New York's Republican candidate for governor Rep. Lee Zeldin appeared on Sunday Morning Futures with Maria Bartiromo, telling the Fox News host that he's going to undo the pro-criminal policies of unelected Democrat Gov. Kathy Hochul and the leadership in Albany.
“As soon as I am sworn into office, I'm going to be declaring a crime emergency here in the state of New York,” Zeldin said. “I'm going to suspend New York's cashless bail laws and some other pro-criminal laws that have been passed.”
“There are people who are in charge right now from Kathy Hochul to these democrats controlling the state legislature who feel like they haven't passed enough pro criminal laws,” Zeldin later said.
Hochul, who supports cashless bail among other pro-crime policies, announced in August that criminals should be referred to as “justice-involved individuals.“
“A lot of New Yorkers are just really fed up with Kathy Hochul, she's doing a terrible job as governor,” Zeldin said.
Zeldin was attacked at a campaign event in July, and the suspected criminal was released without bail within 24 hours of the assault.
“We have to take back our streets,” Zeldin, a congressman who represents New York's 1st district, said.
He also noted that he would “force the legislature” in Albany to come to the table to negotiate improvements to the crime laws.
During the interview, Bartiromo displayed a graphic that showed the significant surge in crime in 2022. Overall crime is up by 34.4 percent across New York City, and has been surging at rates as high as 50 percent since 2020.
On October 9, two teenagers were shot outside Zeldin's Long Island home in the afternoon, where his two teenaged daughters were inside.
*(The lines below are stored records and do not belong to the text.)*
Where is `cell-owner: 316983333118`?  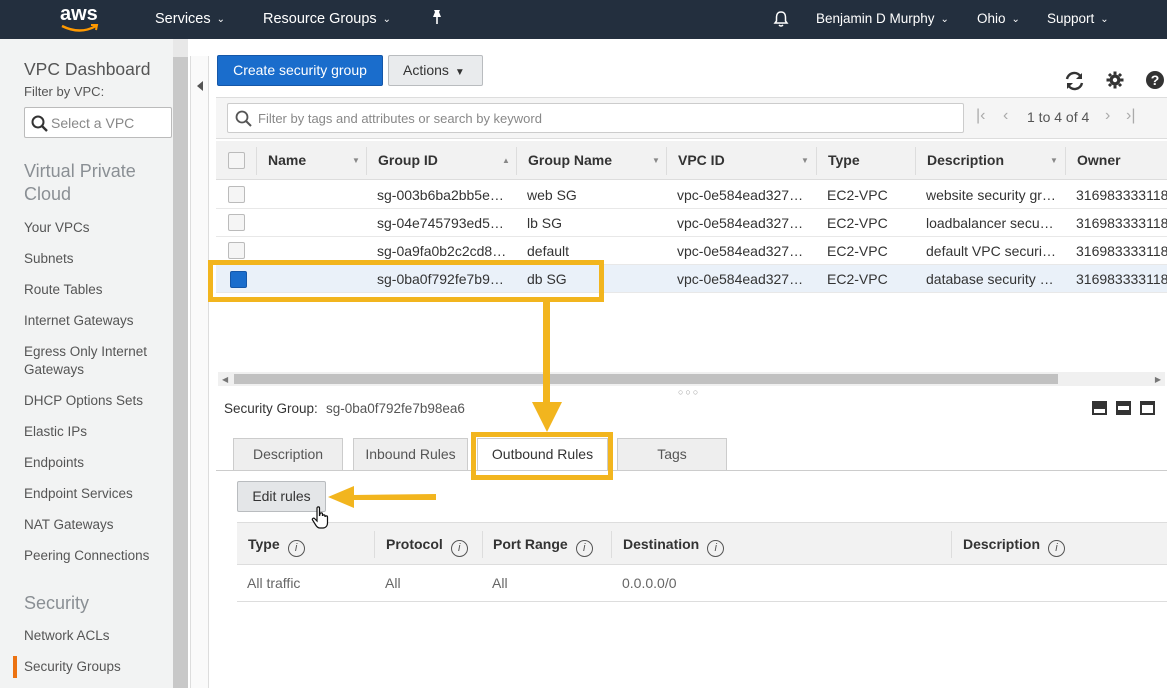 cell-owner: 316983333118 is located at coordinates (1122, 195).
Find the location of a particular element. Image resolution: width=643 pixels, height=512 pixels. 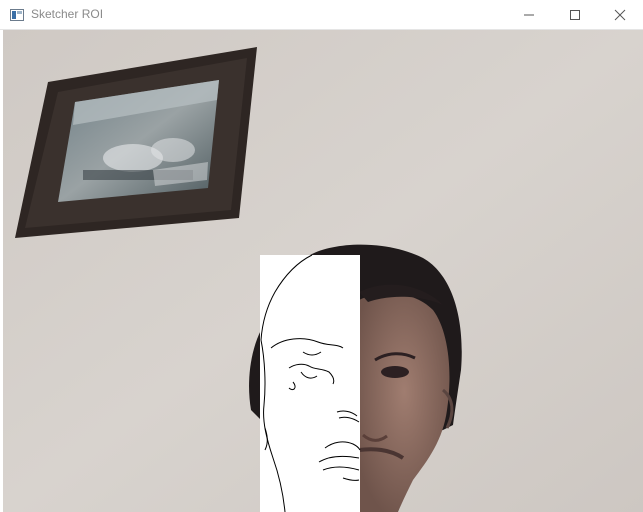

maximize-icon is located at coordinates (575, 15).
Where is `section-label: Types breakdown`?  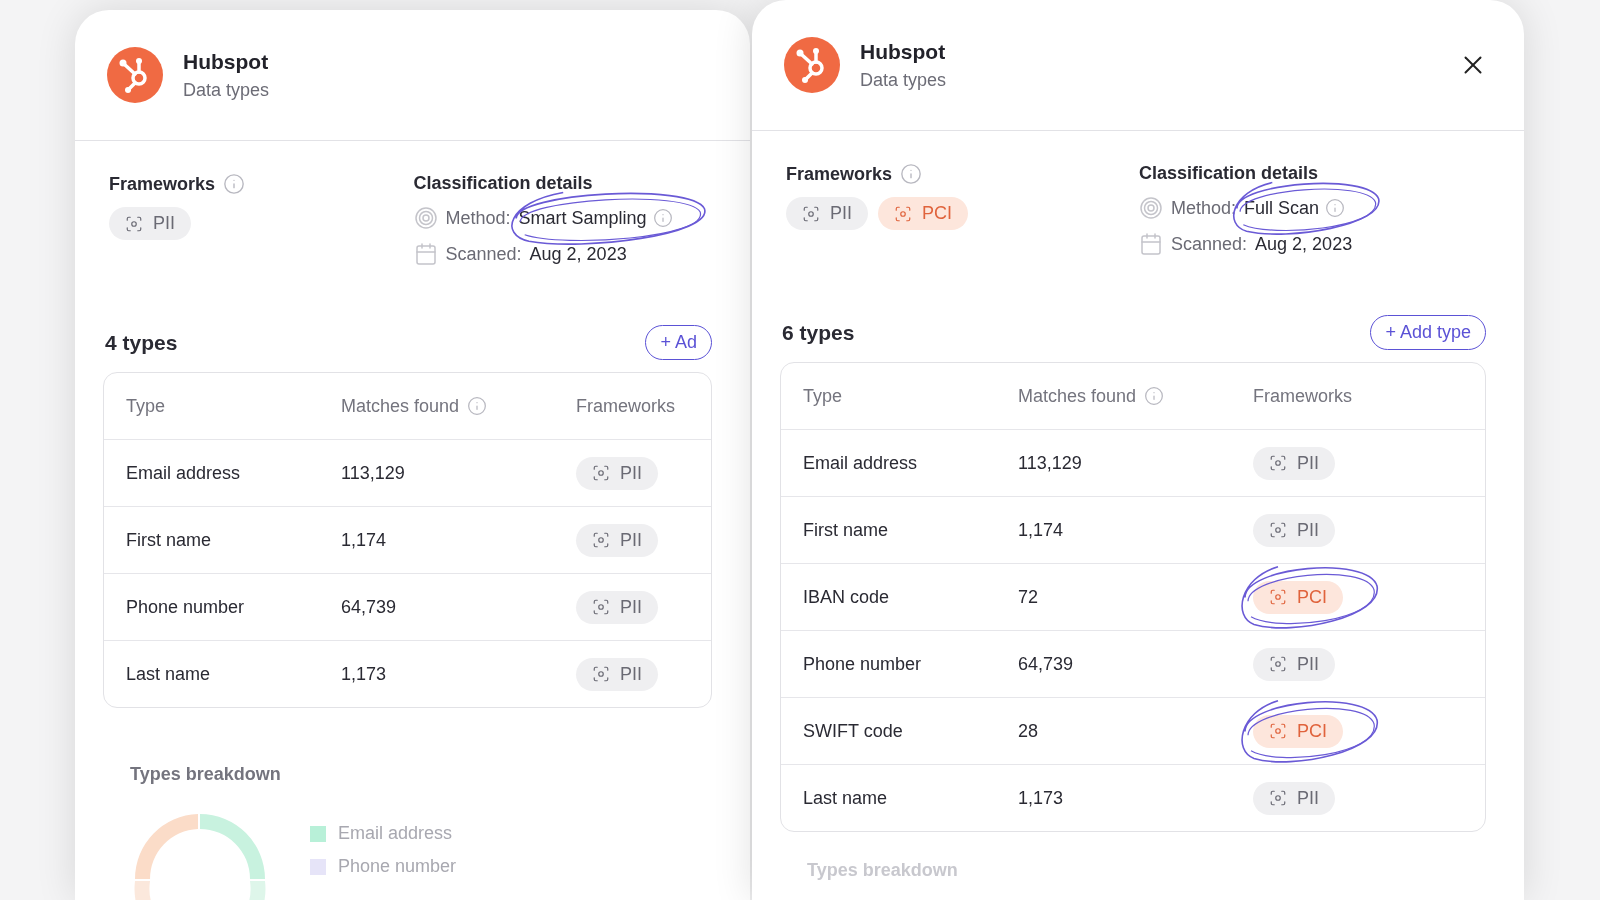
section-label: Types breakdown is located at coordinates (206, 774).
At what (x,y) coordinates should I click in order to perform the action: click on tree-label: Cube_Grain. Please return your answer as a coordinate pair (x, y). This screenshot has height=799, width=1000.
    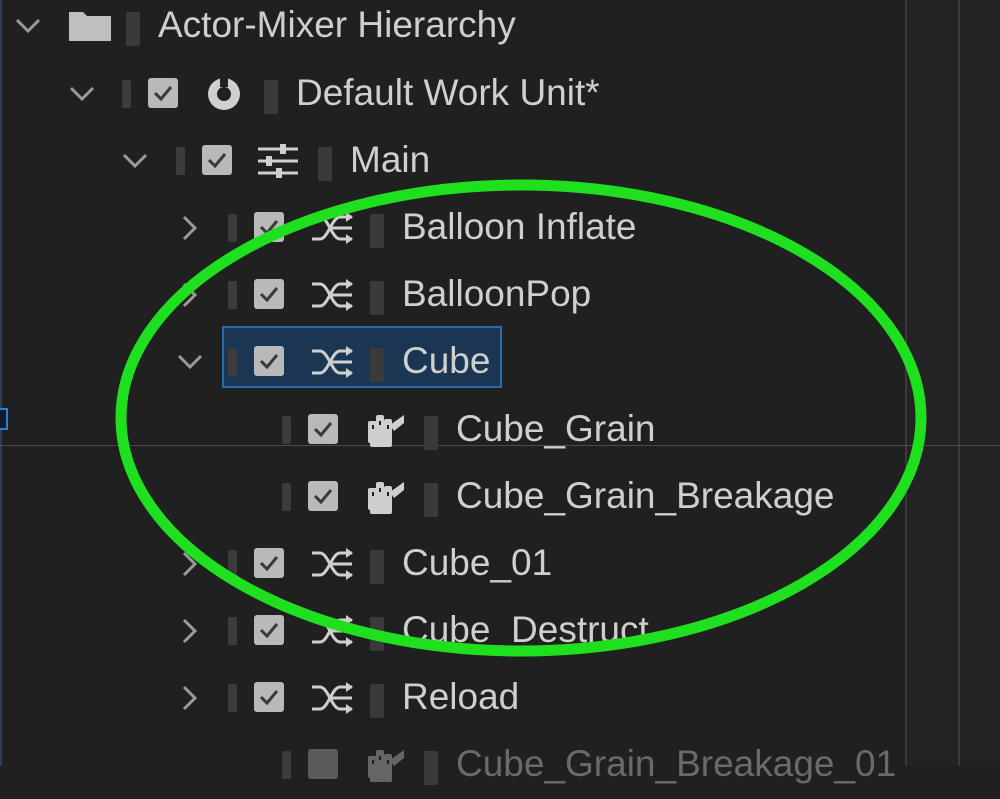
    Looking at the image, I should click on (556, 428).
Zeldin wasn't the target, it was an unrelated drive-by shooting.
“We need to support our men and women in law enforcement,” he added.
Zeldin promised that on day one in gubernatorial office, he will tell Manhattan District Attorney Alvin Bragg that “he's being removed for his refusal to enforce the law.”
Bragg's actions as DA have included downgrading felony charges and shortening prison sentences.
He noted that many are leaving New York for other states that are more safe and have better economic opportunities.